→ Items listed in a dataset
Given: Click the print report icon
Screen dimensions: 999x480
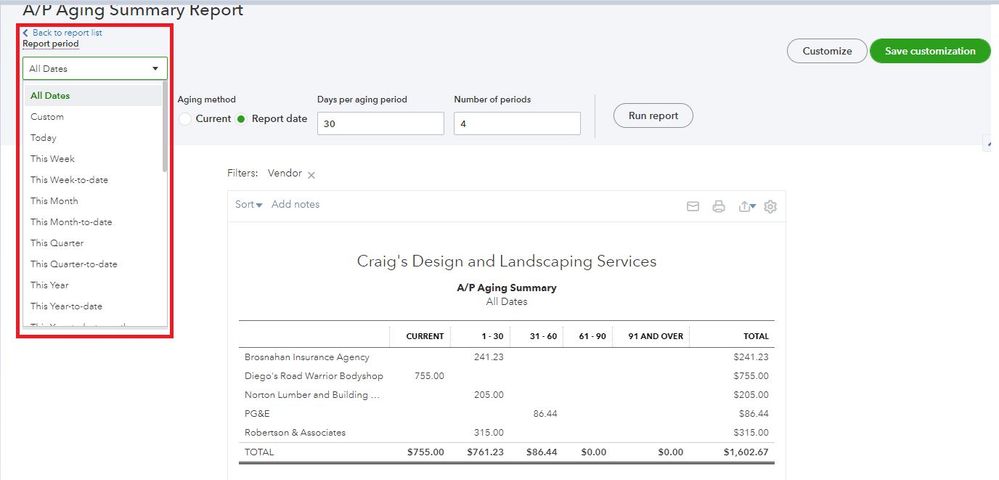Looking at the screenshot, I should tap(718, 207).
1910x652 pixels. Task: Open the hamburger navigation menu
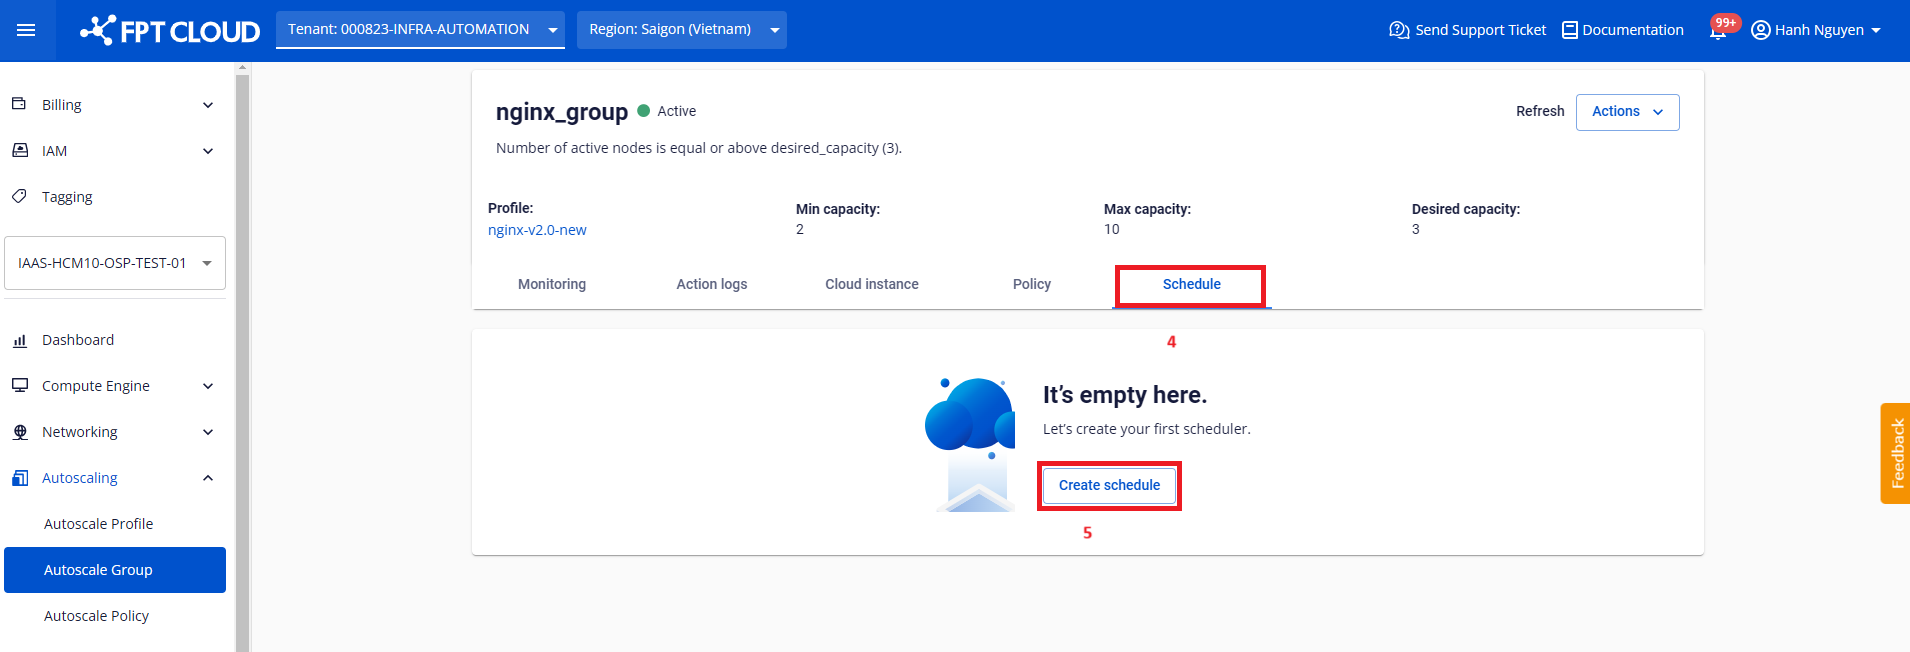[x=26, y=30]
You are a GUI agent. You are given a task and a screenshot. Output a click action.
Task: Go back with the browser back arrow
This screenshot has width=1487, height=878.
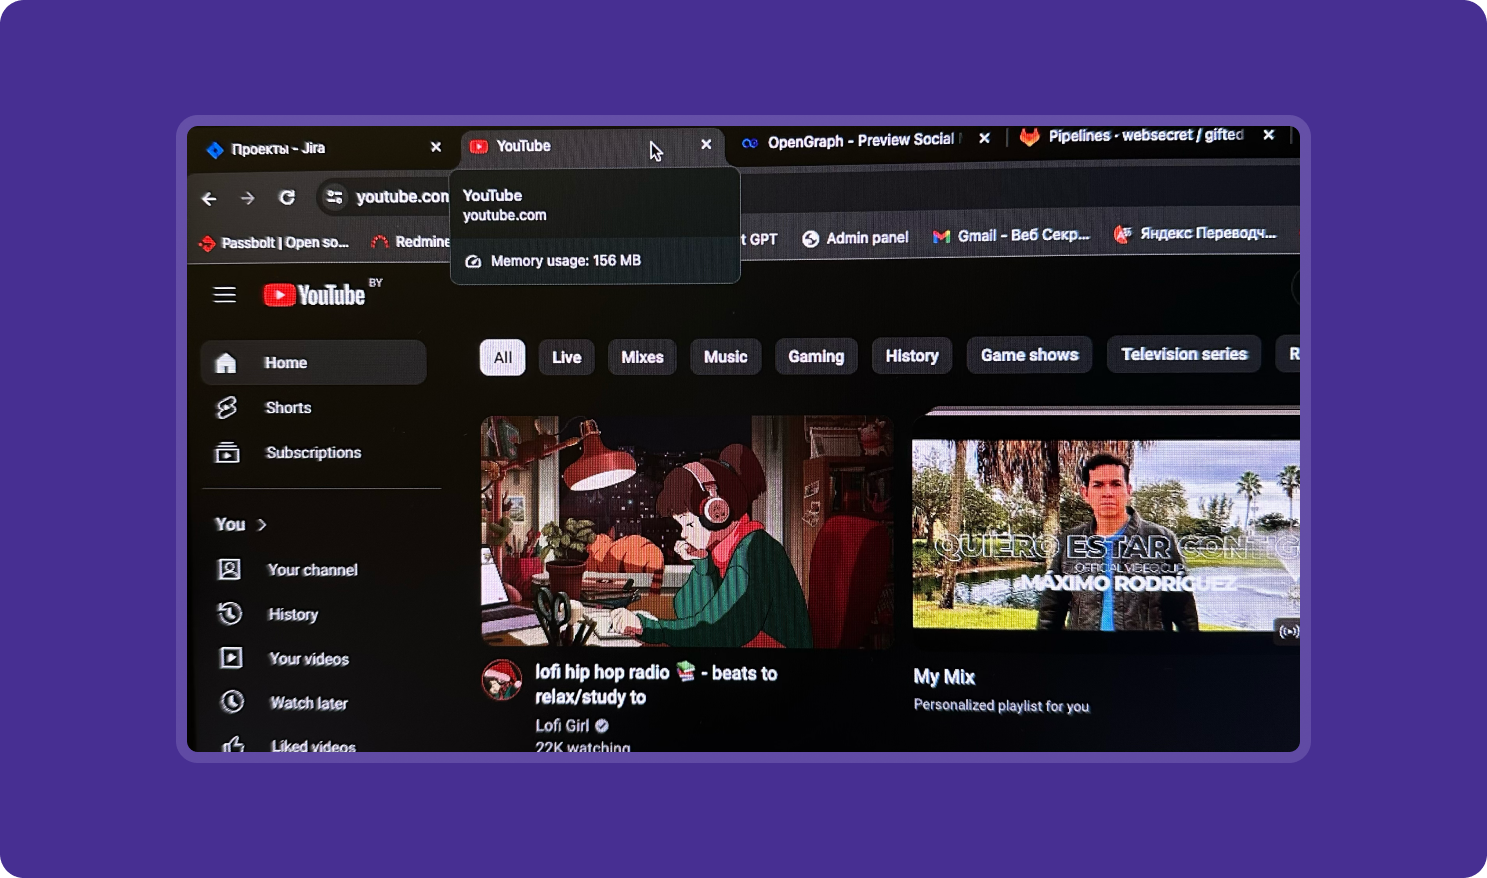[209, 199]
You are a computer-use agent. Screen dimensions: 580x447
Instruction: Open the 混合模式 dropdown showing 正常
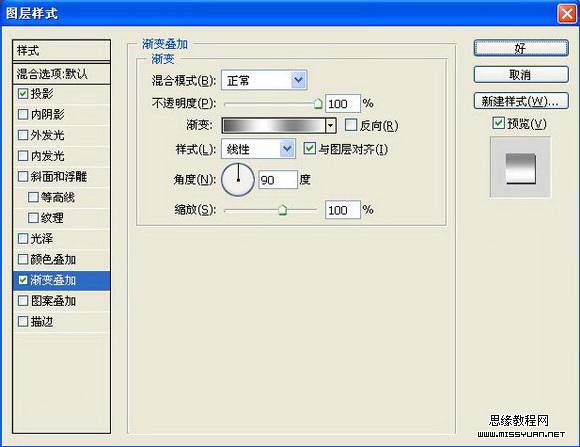pyautogui.click(x=264, y=80)
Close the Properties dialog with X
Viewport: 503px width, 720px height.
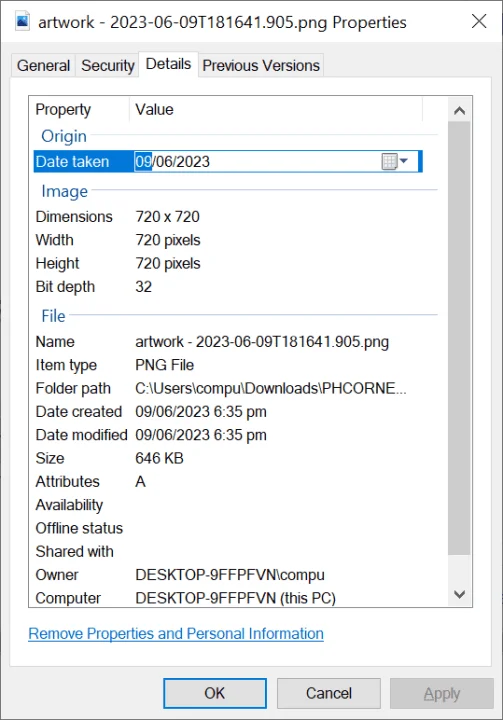click(x=479, y=21)
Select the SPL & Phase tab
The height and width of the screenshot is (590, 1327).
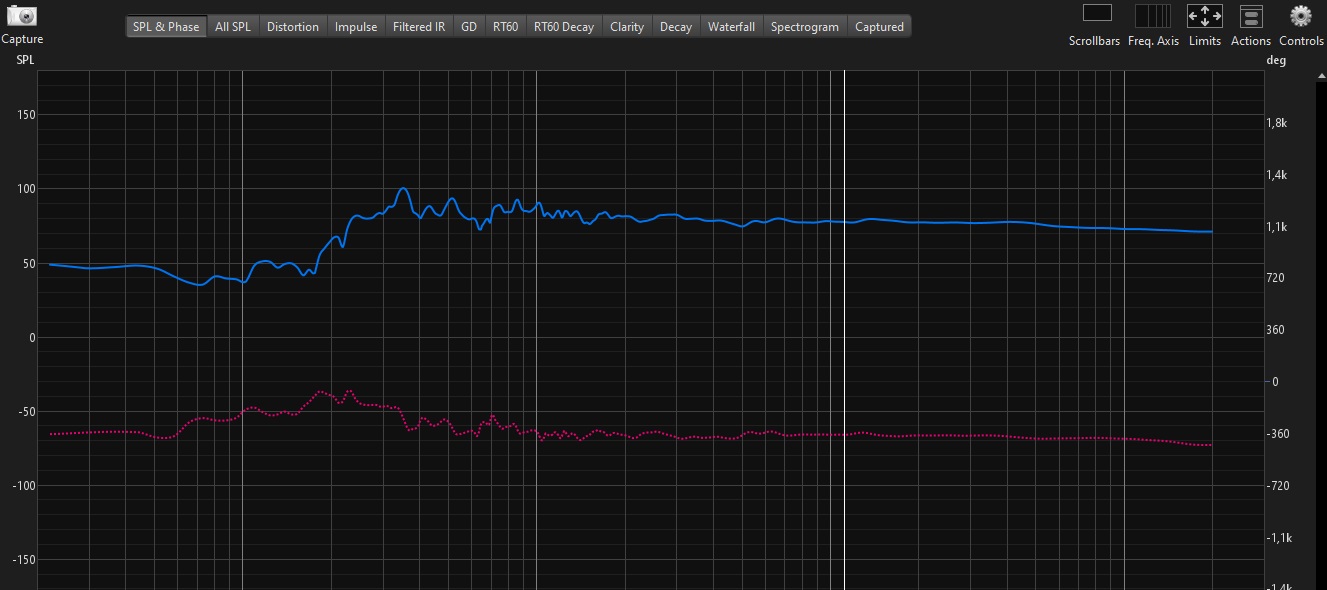coord(166,27)

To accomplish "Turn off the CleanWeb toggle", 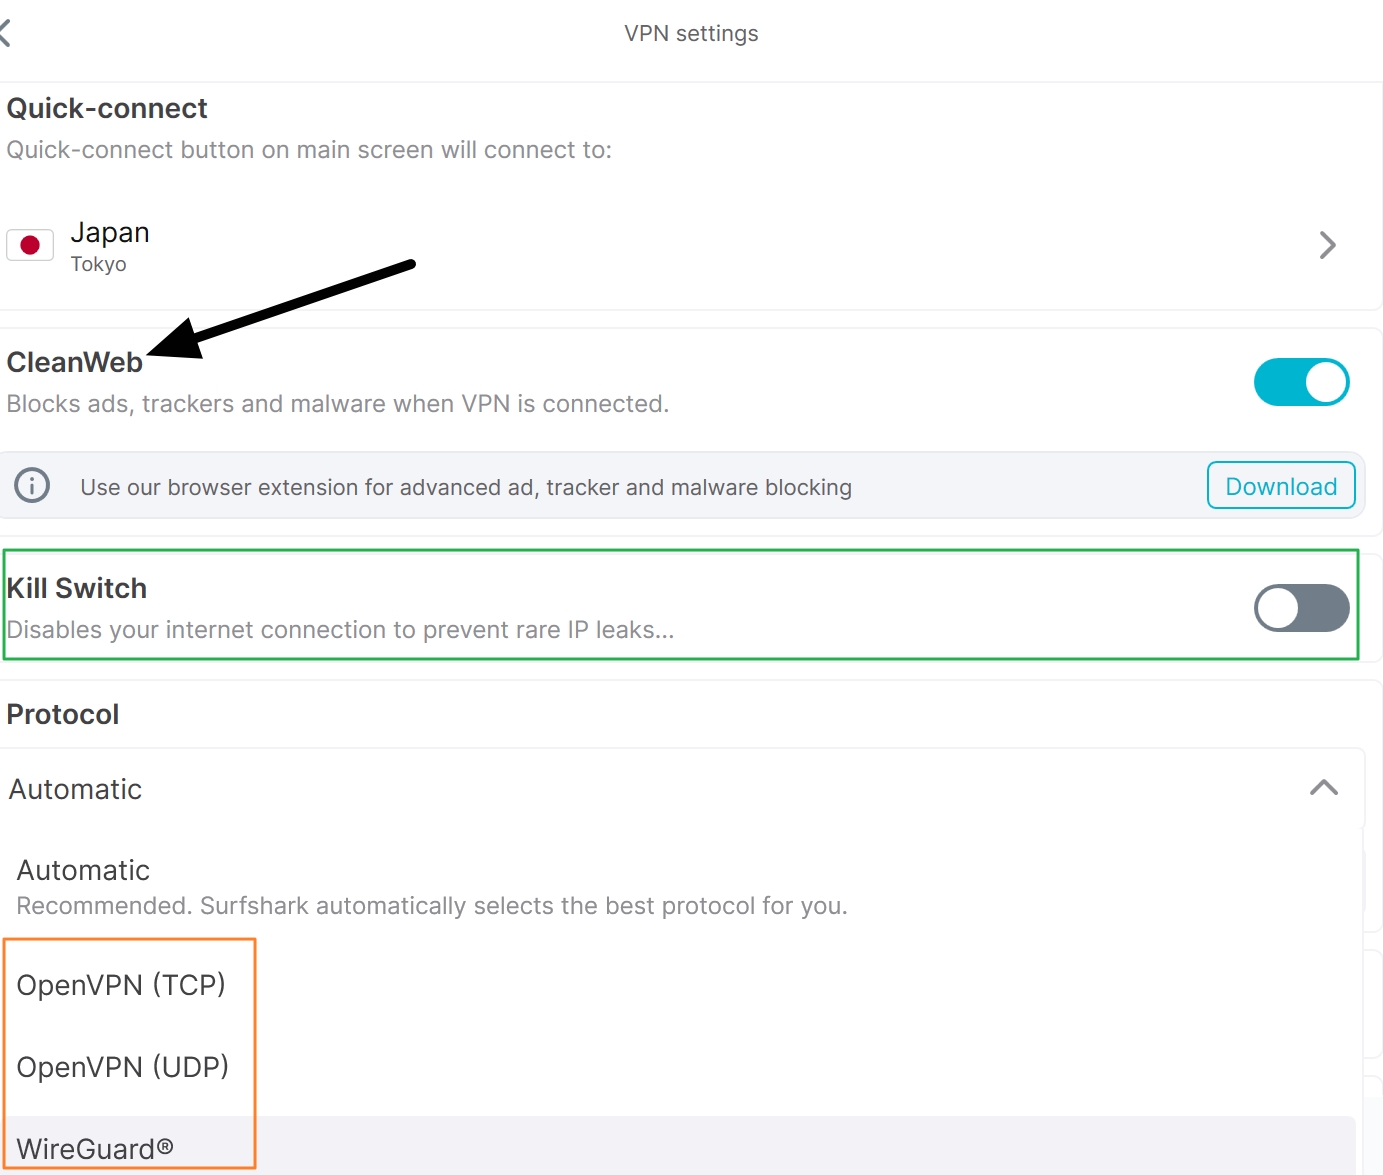I will pyautogui.click(x=1301, y=382).
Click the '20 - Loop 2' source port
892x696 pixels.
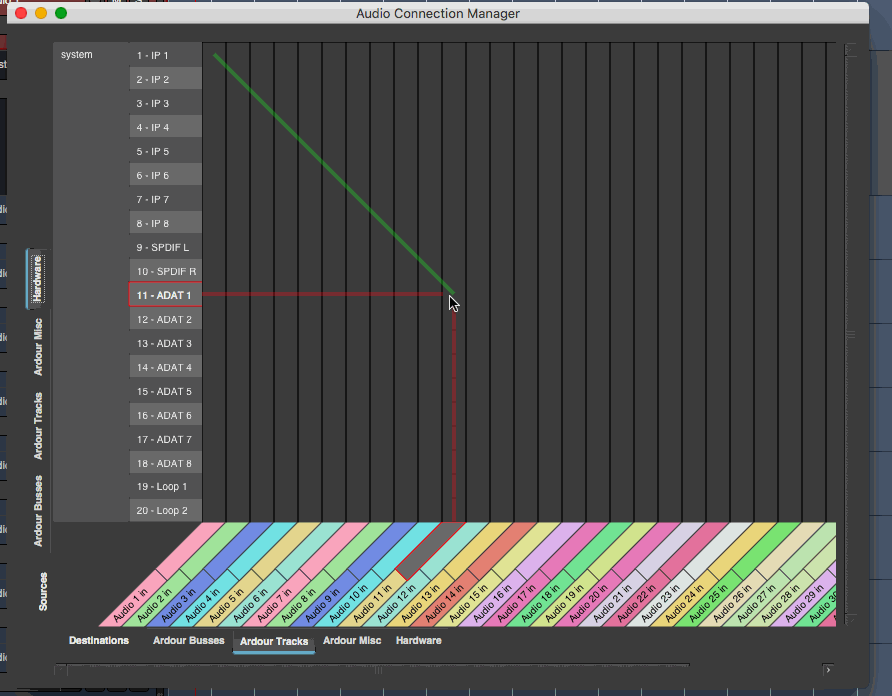[165, 511]
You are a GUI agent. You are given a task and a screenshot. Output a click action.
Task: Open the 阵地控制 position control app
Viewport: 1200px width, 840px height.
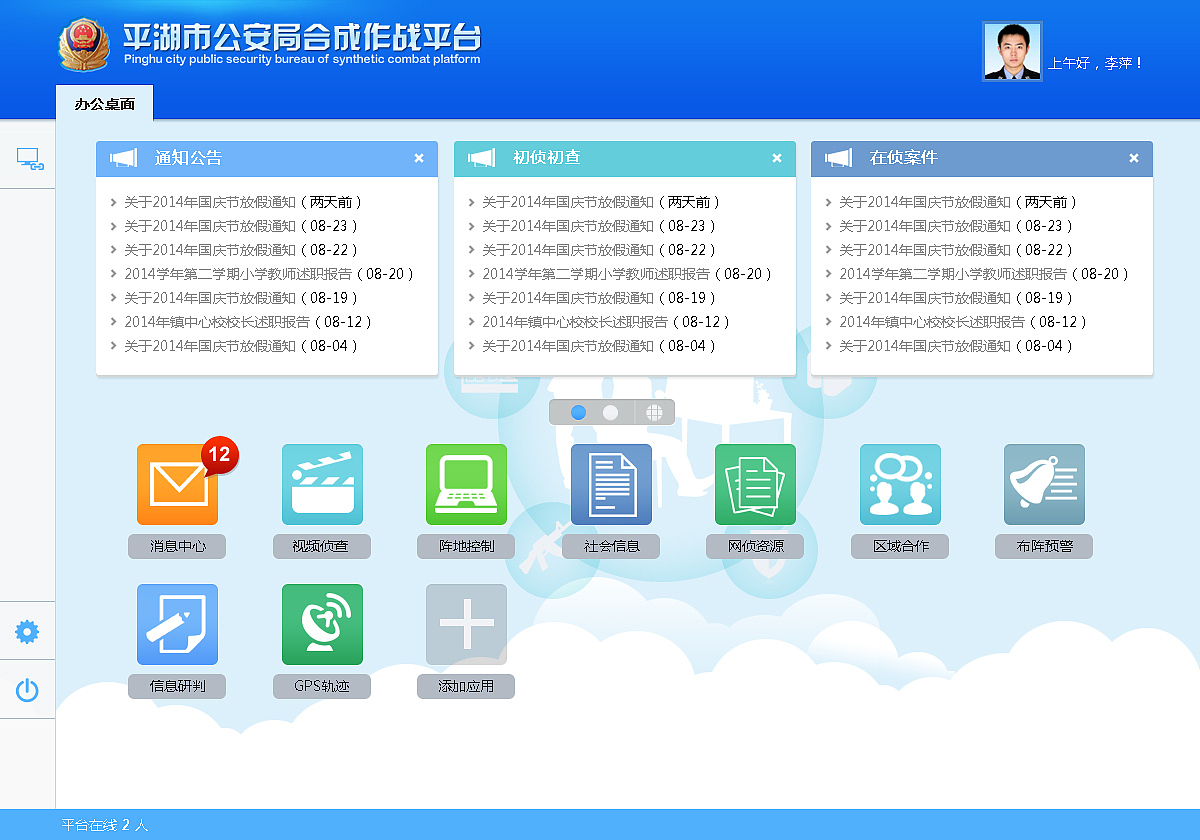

→ Activity
Write out word for word every line from the line with "Click the '20 - Loop 2' source port" through the final line of the records, both included, skipping the pictures.

→ Reply to the exercise
Click the '20 - Loop 2' source port
892x696 pixels.
[165, 511]
You are a GUI agent. You are given a task and a screenshot. Output a click action.
Task: Open the 阵地控制 position control app
Viewport: 1200px width, 840px height.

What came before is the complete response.